-- Start Record excerpts --

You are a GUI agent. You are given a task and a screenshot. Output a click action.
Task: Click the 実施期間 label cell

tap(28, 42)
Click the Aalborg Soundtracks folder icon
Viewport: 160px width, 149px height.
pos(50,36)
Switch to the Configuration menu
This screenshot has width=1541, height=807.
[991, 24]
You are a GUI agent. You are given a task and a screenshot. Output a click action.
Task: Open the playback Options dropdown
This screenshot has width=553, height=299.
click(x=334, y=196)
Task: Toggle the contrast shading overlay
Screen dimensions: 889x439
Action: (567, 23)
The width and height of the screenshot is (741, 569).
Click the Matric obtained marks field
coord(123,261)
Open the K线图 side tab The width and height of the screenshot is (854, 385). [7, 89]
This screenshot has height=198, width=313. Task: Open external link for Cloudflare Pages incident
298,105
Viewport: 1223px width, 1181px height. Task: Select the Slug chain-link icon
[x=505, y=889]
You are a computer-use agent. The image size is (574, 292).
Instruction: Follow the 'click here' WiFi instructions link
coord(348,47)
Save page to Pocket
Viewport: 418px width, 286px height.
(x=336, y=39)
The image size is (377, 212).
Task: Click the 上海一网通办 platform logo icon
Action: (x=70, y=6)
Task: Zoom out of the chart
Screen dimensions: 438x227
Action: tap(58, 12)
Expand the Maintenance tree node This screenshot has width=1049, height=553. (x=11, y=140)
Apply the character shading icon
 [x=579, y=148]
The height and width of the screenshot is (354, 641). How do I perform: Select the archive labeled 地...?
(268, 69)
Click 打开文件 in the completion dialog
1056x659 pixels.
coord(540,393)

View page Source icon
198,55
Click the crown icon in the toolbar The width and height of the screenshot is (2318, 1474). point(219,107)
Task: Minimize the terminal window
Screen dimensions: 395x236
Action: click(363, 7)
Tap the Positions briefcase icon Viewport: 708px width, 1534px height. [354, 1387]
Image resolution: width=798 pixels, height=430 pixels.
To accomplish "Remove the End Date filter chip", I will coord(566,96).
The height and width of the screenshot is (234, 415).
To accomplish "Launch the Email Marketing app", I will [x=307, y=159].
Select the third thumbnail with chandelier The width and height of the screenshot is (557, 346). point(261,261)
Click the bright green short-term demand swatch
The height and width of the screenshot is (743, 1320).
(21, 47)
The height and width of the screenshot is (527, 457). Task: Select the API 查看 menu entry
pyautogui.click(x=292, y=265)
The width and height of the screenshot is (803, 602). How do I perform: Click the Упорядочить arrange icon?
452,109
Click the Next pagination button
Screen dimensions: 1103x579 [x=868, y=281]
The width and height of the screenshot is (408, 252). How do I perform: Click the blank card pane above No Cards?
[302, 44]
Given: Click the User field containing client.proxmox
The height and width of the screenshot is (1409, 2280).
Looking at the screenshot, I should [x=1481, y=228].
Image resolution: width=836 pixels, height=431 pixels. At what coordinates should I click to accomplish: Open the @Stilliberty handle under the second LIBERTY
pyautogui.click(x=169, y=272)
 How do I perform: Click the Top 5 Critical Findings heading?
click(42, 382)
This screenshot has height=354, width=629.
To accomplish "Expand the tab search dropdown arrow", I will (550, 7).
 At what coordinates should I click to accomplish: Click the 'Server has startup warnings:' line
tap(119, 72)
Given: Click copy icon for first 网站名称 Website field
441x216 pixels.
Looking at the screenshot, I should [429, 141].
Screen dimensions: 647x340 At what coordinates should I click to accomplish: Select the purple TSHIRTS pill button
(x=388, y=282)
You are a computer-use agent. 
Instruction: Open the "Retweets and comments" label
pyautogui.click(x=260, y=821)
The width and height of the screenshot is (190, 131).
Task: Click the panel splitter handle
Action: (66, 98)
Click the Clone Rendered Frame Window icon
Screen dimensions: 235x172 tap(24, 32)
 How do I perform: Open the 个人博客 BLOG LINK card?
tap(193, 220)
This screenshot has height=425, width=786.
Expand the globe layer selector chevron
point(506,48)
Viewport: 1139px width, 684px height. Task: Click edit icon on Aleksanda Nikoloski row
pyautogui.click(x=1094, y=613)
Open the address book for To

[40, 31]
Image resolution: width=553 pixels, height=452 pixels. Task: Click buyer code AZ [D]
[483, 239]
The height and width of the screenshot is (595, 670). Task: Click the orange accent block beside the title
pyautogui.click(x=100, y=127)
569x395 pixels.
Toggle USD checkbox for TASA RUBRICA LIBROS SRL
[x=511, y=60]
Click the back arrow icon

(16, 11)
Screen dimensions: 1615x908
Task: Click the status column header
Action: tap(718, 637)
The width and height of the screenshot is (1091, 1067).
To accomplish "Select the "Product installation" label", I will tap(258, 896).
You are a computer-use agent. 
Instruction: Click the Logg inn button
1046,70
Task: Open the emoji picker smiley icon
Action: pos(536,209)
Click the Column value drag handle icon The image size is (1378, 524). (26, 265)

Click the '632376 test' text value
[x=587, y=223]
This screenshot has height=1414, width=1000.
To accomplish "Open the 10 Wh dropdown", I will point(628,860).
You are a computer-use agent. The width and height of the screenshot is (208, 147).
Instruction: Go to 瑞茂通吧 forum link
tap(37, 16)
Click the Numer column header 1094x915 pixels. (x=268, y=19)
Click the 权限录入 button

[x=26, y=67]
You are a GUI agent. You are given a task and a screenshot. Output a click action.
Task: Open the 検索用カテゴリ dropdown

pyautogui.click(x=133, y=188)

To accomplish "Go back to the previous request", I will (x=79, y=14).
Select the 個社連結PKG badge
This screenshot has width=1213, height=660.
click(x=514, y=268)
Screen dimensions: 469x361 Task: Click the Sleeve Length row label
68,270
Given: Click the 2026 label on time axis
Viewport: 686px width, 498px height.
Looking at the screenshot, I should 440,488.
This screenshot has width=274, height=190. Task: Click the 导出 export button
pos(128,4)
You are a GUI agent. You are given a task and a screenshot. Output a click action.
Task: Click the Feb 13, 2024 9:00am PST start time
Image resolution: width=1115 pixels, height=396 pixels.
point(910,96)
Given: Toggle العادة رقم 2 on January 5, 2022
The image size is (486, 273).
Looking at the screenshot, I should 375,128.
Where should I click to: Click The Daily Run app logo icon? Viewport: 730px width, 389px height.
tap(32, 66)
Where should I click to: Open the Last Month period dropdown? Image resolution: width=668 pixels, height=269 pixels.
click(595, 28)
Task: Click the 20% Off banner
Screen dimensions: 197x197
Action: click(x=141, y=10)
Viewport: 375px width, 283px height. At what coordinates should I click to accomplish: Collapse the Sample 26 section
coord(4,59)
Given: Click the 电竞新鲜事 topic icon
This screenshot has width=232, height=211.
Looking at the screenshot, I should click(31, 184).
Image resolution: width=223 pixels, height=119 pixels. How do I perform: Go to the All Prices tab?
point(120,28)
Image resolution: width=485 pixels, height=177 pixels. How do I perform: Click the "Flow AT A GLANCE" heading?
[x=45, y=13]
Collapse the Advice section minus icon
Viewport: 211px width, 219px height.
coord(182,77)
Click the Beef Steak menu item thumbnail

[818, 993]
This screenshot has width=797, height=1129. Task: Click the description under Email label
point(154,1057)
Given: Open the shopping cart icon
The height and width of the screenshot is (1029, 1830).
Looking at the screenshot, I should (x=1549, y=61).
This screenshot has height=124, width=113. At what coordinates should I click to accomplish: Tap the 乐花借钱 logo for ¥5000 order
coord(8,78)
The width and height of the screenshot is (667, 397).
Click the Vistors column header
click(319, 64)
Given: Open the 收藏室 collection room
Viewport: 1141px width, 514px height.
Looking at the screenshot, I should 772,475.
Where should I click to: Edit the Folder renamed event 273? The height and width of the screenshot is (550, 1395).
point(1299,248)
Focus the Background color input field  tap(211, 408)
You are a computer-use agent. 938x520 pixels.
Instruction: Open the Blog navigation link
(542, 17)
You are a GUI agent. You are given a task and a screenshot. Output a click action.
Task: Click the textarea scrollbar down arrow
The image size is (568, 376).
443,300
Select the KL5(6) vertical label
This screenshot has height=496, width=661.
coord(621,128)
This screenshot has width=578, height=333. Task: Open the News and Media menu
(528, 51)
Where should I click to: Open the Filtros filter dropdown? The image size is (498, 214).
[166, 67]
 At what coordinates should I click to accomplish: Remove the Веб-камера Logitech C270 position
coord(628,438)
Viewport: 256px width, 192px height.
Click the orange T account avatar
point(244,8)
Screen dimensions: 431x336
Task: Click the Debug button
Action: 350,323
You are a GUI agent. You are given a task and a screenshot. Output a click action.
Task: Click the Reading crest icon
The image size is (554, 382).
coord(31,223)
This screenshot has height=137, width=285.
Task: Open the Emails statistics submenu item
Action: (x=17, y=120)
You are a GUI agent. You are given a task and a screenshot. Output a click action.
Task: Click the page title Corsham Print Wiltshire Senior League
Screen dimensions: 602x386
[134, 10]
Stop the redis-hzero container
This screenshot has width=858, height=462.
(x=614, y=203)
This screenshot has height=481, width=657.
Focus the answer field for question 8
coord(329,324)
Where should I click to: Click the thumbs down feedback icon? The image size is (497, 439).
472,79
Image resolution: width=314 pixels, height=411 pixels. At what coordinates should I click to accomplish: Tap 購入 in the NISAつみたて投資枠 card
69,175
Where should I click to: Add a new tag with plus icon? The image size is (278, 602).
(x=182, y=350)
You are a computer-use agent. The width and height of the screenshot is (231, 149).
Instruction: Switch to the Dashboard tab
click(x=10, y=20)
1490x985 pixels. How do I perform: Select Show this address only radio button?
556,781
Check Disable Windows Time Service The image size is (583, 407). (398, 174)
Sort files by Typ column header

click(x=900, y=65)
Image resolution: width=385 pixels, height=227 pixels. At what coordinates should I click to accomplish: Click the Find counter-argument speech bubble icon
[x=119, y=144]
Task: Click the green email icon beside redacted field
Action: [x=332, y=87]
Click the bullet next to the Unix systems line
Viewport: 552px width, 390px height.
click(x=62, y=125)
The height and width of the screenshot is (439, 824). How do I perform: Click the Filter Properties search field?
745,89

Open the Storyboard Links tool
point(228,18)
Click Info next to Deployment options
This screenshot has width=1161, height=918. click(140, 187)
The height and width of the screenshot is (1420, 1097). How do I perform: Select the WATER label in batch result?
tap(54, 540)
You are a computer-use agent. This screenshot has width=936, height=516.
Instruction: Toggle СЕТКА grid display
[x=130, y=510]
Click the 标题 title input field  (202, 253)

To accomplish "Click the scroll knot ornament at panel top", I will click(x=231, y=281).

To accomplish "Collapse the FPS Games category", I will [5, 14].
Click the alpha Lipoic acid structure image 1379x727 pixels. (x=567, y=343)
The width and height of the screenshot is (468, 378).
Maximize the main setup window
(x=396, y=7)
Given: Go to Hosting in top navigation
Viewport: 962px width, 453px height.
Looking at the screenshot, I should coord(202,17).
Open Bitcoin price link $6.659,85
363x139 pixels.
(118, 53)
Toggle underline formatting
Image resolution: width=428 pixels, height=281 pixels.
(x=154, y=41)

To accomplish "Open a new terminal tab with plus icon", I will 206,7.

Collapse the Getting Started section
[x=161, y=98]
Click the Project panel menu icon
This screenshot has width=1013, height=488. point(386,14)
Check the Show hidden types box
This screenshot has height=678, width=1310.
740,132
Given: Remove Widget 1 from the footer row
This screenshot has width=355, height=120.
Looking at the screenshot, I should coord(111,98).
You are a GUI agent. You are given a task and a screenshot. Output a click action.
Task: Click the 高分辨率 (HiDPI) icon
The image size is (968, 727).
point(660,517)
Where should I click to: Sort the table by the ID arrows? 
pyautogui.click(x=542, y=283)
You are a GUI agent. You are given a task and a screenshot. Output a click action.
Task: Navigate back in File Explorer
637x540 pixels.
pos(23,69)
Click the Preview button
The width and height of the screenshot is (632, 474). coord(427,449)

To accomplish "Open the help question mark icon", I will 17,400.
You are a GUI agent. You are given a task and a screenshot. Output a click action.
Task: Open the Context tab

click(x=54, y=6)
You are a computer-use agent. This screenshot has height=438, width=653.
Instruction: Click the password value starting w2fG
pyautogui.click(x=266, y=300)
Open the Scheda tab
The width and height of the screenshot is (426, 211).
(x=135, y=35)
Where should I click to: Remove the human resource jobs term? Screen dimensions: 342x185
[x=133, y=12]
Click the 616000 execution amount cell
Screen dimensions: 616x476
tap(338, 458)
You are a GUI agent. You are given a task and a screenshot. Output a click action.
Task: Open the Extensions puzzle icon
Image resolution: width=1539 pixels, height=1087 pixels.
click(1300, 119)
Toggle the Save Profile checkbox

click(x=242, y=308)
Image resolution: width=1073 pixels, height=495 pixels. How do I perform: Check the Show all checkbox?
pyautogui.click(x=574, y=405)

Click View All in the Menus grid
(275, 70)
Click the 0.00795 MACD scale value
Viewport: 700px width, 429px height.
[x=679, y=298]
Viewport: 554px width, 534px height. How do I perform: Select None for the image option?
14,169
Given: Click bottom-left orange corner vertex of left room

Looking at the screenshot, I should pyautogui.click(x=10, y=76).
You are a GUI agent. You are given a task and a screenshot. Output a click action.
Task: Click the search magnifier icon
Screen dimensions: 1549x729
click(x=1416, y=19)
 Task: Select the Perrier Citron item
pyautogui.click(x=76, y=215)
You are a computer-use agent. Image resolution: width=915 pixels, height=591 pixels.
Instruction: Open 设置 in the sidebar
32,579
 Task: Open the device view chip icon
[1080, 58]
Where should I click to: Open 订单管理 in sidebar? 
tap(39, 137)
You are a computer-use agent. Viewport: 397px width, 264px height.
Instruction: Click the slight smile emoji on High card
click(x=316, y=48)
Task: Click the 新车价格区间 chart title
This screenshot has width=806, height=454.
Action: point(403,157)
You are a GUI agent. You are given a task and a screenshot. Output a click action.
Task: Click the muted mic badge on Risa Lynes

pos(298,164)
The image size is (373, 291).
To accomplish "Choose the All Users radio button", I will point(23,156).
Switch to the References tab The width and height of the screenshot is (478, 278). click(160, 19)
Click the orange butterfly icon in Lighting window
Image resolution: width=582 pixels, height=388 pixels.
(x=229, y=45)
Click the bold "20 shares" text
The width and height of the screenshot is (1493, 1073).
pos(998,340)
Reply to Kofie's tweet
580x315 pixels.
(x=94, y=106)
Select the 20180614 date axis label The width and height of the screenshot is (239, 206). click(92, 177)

-- End Record excerpts --

## Aim of the task
Extract the lines above, beginning at the line that contains "has width=936, height=516." and stopping after the line that contains "(x=396, y=7)", and reproduce them character for character.

## Exercise result
You are a computer-use agent. This screenshot has width=936, height=516.
Instruction: Toggle СЕТКА grid display
[x=130, y=510]
Click the 标题 title input field  (202, 253)

To accomplish "Click the scroll knot ornament at panel top", I will click(x=231, y=281).

To accomplish "Collapse the FPS Games category", I will [5, 14].
Click the alpha Lipoic acid structure image 1379x727 pixels. (x=567, y=343)
The width and height of the screenshot is (468, 378).
Maximize the main setup window
(x=396, y=7)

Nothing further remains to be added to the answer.